■ ABOUT THIS EXERCISE
Write out, word for word, only the data from its first line to the line containing "You are a computer-use agent. The width".

Stored items:

------------

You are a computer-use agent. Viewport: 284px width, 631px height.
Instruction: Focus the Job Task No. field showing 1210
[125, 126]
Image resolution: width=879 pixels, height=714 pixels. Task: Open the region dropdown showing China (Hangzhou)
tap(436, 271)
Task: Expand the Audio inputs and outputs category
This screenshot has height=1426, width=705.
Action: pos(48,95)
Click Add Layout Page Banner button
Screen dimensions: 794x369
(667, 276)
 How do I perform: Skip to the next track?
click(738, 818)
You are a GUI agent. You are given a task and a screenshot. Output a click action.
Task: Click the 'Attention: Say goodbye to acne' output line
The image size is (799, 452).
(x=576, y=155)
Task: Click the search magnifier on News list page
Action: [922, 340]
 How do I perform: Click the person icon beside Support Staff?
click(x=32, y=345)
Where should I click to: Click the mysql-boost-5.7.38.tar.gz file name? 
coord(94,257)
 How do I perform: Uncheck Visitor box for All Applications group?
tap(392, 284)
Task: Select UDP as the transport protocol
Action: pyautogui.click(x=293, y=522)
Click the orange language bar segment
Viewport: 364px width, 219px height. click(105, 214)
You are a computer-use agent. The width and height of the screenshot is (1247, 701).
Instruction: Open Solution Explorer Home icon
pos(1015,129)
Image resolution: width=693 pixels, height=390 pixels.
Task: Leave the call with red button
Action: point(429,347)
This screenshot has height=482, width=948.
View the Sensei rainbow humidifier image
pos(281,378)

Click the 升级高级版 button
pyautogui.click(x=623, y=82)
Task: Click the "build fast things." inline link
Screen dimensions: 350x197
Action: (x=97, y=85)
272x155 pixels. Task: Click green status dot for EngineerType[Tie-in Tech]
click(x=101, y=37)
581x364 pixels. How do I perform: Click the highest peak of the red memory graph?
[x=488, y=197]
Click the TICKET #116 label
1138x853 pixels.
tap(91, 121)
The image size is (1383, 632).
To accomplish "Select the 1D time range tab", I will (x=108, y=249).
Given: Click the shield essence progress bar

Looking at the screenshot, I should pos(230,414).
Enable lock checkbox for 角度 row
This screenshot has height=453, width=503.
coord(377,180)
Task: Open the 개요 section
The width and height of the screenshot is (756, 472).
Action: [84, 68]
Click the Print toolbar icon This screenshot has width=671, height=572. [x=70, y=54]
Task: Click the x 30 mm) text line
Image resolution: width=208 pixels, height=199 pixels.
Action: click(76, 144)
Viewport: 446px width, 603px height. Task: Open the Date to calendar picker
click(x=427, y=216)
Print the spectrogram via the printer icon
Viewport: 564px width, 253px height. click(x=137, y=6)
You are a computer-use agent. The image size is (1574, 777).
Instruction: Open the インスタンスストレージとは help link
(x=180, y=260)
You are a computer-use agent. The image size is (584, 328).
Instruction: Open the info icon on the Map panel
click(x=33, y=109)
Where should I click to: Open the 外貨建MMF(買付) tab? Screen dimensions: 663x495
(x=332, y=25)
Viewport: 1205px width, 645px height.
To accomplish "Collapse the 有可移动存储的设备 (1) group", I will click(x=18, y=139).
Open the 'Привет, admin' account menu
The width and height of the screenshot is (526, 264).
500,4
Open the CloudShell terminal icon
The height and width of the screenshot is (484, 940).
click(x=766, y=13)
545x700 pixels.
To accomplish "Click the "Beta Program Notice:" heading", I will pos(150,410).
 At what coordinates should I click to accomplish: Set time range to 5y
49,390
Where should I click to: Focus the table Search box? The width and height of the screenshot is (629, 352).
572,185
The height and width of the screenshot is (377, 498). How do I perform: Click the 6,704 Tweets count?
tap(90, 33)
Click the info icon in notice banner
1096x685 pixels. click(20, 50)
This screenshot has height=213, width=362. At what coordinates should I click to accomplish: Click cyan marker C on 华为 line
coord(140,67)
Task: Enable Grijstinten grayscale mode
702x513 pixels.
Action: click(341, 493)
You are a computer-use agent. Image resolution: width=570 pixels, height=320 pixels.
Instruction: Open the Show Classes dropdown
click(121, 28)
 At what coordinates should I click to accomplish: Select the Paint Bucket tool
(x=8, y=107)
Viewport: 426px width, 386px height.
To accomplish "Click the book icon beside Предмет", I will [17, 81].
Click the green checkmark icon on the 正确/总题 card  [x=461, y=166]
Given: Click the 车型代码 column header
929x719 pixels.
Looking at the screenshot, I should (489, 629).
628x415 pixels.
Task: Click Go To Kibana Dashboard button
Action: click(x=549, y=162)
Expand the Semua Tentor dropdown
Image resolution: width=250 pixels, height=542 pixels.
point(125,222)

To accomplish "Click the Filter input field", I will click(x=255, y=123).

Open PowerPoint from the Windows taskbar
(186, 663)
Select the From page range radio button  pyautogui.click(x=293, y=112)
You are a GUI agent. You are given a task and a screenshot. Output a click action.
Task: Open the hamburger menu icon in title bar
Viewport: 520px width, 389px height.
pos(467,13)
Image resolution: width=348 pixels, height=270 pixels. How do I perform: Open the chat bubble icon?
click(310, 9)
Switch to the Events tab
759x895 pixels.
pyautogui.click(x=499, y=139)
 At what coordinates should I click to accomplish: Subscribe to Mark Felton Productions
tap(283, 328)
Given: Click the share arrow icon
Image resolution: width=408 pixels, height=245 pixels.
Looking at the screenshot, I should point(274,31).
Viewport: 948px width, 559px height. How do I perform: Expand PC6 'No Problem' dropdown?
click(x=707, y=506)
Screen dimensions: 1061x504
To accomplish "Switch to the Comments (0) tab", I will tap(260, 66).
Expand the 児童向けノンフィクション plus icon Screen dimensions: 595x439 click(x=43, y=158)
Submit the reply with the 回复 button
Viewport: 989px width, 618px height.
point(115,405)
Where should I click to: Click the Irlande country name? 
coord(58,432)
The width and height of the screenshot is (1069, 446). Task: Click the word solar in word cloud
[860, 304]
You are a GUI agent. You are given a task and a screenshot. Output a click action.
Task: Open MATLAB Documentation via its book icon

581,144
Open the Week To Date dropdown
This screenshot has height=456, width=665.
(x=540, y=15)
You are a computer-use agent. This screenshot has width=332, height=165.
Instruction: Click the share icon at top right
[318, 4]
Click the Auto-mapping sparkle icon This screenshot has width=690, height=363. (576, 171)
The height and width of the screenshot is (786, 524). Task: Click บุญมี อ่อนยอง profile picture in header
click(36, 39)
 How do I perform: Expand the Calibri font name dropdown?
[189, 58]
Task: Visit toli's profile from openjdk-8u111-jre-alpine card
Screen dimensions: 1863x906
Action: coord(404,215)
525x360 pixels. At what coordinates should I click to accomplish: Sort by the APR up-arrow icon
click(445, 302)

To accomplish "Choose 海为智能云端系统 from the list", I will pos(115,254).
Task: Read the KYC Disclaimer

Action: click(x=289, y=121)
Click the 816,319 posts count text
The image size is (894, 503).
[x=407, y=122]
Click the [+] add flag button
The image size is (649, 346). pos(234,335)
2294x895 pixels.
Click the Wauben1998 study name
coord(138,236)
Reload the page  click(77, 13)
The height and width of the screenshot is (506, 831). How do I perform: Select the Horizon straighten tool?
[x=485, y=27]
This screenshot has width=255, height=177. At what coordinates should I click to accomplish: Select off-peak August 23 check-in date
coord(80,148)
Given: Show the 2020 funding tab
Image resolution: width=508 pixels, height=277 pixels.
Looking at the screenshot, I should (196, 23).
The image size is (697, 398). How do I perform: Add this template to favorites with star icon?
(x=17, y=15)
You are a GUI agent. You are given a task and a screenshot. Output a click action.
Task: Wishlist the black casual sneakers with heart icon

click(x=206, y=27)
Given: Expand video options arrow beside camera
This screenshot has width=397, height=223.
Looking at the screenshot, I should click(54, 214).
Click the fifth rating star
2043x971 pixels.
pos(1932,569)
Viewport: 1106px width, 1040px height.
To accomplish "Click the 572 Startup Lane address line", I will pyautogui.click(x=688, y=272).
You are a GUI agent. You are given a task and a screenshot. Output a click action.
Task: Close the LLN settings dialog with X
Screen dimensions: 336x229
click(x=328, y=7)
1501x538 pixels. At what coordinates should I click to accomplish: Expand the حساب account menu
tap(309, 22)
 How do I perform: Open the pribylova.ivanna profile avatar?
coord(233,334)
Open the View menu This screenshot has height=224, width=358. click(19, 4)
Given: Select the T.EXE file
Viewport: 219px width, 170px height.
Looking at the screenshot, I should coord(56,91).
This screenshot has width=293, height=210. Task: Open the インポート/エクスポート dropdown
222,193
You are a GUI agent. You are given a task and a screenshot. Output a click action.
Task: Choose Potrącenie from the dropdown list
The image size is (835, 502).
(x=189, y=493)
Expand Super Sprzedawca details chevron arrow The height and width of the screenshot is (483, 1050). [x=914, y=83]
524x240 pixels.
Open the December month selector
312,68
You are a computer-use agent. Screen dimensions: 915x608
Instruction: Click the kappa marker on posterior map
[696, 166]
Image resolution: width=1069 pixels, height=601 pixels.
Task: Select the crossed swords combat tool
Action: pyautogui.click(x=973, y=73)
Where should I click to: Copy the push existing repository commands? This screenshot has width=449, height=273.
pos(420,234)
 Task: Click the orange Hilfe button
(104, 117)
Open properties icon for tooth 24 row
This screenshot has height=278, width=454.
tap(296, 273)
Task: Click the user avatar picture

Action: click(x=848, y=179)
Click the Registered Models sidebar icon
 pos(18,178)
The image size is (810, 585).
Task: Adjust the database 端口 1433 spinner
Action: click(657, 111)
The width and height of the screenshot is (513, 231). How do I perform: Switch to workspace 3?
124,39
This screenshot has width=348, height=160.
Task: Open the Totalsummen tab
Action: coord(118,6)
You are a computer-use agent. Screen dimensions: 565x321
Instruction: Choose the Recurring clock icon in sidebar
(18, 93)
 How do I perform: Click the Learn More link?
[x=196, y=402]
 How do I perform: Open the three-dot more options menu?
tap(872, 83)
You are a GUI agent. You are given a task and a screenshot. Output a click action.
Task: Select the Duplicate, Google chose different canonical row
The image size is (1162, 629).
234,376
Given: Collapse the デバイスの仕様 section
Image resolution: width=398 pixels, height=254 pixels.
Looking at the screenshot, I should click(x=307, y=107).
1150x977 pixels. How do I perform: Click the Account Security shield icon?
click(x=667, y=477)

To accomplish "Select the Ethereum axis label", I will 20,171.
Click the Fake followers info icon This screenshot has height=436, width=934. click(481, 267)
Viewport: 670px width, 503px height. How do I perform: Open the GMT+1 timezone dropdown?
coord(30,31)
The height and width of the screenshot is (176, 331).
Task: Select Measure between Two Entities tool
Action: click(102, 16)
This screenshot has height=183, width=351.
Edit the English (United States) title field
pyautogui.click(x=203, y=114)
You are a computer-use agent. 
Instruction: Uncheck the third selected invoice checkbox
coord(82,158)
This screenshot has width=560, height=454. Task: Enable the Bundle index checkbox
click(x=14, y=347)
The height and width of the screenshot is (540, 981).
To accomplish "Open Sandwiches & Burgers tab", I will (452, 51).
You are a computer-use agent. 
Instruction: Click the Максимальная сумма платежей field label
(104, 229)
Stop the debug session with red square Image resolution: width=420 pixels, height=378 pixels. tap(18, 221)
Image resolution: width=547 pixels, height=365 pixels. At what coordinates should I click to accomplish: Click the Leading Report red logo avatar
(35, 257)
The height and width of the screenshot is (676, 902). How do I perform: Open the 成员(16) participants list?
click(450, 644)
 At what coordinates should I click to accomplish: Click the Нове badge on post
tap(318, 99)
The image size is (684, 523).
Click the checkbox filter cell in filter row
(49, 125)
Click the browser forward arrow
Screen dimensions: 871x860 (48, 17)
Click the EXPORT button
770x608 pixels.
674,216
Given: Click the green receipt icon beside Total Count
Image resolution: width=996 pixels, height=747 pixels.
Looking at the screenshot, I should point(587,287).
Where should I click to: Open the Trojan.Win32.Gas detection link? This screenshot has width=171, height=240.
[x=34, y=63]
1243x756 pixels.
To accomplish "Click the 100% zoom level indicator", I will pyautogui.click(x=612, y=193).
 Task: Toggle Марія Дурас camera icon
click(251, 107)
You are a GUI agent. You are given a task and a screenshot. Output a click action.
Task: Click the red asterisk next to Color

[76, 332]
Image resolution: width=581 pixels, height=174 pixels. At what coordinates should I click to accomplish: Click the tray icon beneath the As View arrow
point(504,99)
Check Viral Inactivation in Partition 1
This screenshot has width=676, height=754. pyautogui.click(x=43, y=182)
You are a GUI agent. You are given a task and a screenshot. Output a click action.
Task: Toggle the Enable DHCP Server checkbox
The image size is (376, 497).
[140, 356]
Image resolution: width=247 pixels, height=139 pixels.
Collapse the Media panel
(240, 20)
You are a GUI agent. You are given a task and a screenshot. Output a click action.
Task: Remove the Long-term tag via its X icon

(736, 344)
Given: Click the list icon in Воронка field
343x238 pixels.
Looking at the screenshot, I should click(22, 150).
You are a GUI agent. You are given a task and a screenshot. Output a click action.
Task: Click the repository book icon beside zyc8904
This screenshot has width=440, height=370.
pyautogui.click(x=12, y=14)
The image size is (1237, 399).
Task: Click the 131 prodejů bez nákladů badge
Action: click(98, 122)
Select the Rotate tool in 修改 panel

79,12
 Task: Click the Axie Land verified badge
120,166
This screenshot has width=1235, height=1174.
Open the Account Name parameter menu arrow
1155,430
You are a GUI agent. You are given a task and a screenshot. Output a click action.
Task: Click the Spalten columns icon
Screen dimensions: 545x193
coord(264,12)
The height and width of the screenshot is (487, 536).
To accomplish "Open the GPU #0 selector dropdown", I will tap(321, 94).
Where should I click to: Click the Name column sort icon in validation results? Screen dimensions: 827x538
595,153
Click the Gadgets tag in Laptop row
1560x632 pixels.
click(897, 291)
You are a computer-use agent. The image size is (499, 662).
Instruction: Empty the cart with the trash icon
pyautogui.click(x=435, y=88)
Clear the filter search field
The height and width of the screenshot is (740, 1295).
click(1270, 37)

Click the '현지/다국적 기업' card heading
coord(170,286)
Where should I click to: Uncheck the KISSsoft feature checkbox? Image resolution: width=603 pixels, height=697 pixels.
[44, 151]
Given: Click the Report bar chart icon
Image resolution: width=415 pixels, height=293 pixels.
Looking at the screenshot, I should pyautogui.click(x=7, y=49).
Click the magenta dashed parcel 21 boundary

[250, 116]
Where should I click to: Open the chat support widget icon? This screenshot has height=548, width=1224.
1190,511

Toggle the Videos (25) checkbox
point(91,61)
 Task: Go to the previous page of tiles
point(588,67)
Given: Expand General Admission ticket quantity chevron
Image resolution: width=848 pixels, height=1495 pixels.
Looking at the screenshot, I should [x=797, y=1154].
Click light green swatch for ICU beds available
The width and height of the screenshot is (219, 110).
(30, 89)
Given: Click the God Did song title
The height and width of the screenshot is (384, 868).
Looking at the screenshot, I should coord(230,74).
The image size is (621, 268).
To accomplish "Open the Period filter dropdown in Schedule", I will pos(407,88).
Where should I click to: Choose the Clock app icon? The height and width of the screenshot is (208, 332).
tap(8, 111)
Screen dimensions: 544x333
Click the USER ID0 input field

------------

■ RESPONSE
You are a computer-use agent. Viewport: 284px width, 631px height.
Instruction: Focus the Job Task No. field showing 1210
[125, 126]
Image resolution: width=879 pixels, height=714 pixels. Task: Open the region dropdown showing China (Hangzhou)
tap(436, 271)
Task: Expand the Audio inputs and outputs category
This screenshot has height=1426, width=705.
Action: pos(48,95)
Click Add Layout Page Banner button
Screen dimensions: 794x369
(667, 276)
 How do I perform: Skip to the next track?
click(738, 818)
You are a GUI agent. You are given a task and a screenshot. Output a click action.
Task: Click the 'Attention: Say goodbye to acne' output line
The image size is (799, 452).
(x=576, y=155)
Task: Click the search magnifier on News list page
Action: [922, 340]
 How do I perform: Click the person icon beside Support Staff?
click(x=32, y=345)
Where should I click to: Click the mysql-boost-5.7.38.tar.gz file name? 
coord(94,257)
 How do I perform: Uncheck Visitor box for All Applications group?
tap(392, 284)
Task: Select UDP as the transport protocol
Action: pyautogui.click(x=293, y=522)
Click the orange language bar segment
Viewport: 364px width, 219px height. click(105, 214)
You are a computer-use agent. The width and height of the screenshot is (1247, 701).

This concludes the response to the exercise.